A neighbor said that the last time he had seen Victoria, "Vicky" as she was more commonly called, was when her father was giving her driving lessons. The neighbor described the teenager as a "dedicated" mother who "spent hours playing with her daughter." The neighbor also told the press that "Tony is always out in front of the house, mingling with neighbors and chatting away. He's in a terrible state, grieving for his daughter." The neighbor said that he had heard a sibling of Vicky's say that "this is the second brother or sister...who has died in a terrible way...she had a brother who died in a car crash a few years ago. It's an awful tragedy for all of them."

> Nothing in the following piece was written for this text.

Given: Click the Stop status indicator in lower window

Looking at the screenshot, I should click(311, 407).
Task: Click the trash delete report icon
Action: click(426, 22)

Although it was generally believed that Vicky had disappeared several months earlier, perhaps as long ago as 2007, her Bebo social networking account had been used about 10 weeks before her skeletal remains were found in which several messages had been exchanged with a former friend of hers. Baffled as to the identity of who may have used the account, the police learned that one of the posts that had supposedly been made by Vicky had demanded that a friend remove a R.I.P. photo of her dead brother. The friend's name had been misspelled in the posting - an error that police said Vicky would not likely have made. The mystery surrounding her disappearance intensified when detectives received reports that the young woman had been seen alive earlier in 2008.
Complicating matters even further was the fact that a former boyfriend and father of Vicky's child, who had been in prison serving a sentence for burglary, had been trying for months to find out what had happened to Vicky. Each time he made an inquiry, he was told that she had taken a new lover and had eloped he was also advised that he should not attempt to contact her again.
"I was devastated," the former boyfriend said. "I thought Victoria wanted nothing to do with me. I wanted to hear from Vicky and find out how our daughter was, but I was in jail and felt powerless to do anything."
Victoria's father was arrested and charged with his daughter's murder shortly after her remains had been found and identified. Police accused him of killing the girl sometime between May 15-18, 2008, despite the uncertainty of when she actually disappeared and the fact that no cause of death has yet been established. Anthony "Tony" Couchman is scheduled to make another court appearance on May 22, 2009; however, a trial date has not yet been set.